Physiological and pharmacologic implications of AT1 versus AT2 receptors

Abstract

The renin-angiotensin system (RAS) is an important factor in the pathogenesis of cardiovascular diseases, including hypertension and congestive heart failure. The RAS also contributes to media hypertrophy and neointima formation. The recent development of specific, highly selective, nonpeptide angiotensin II (A II)-receptor ligands/antagonists was the basis for the identification of the A II-receptor subtypes, AT1 and AT2, which display a heterogeneous distribution. Virtually all known physiologic actions of A II have been attributed to AT1 receptors; much less is known about AT2 receptors.
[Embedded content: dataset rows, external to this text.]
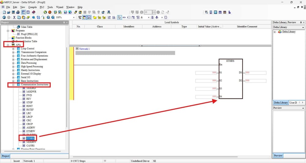Click the New file icon in toolbar
Viewport: 306px width, 163px height.
tap(4, 12)
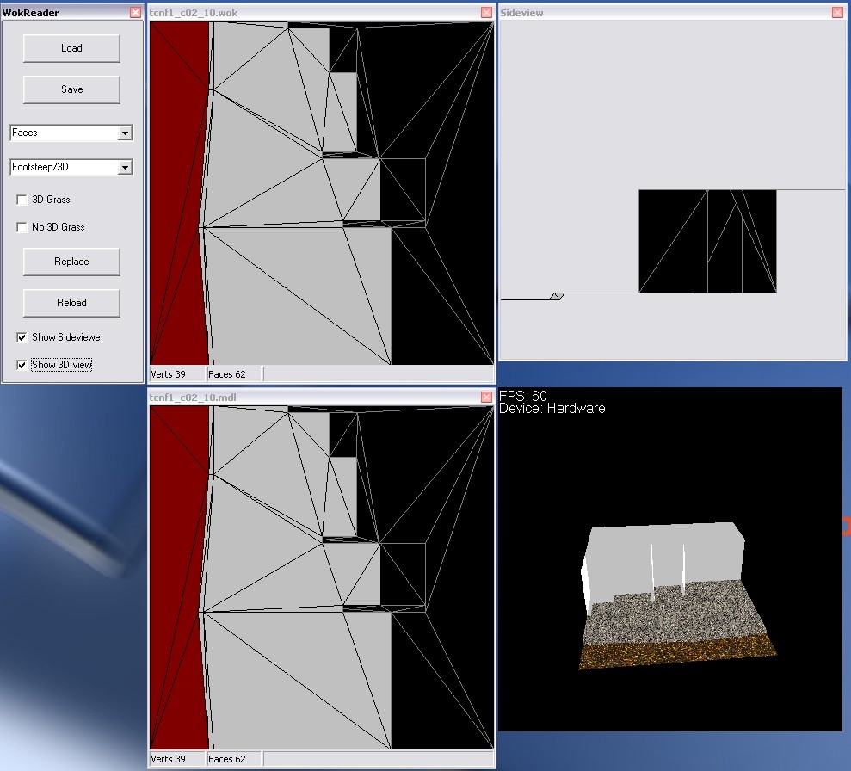Hit the Reload button
The width and height of the screenshot is (851, 771).
click(71, 303)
Cell growth, proliferation, or both are mediated by AT1 receptors, whereas stimulation of AT2 receptors leads to an inhibition of cell proliferation and possibly induces cell differentiation. Under physiologic conditions, AT1 receptors may facilitate angiogenesis while AT2 receptors inhibit it. Under pathophysiologic conditions, AT2 receptors could be up-regulated to control excessive growth mediated in part by AT1 receptors. Characterization of the angiotensin-receptor subtypes has advanced our knowledge of the various functions of A II in the pathogenesis of hypertension and related diseases. It is hoped that eventually we will be able to develop even more specific blocking agents of the pathogenic effects of A II.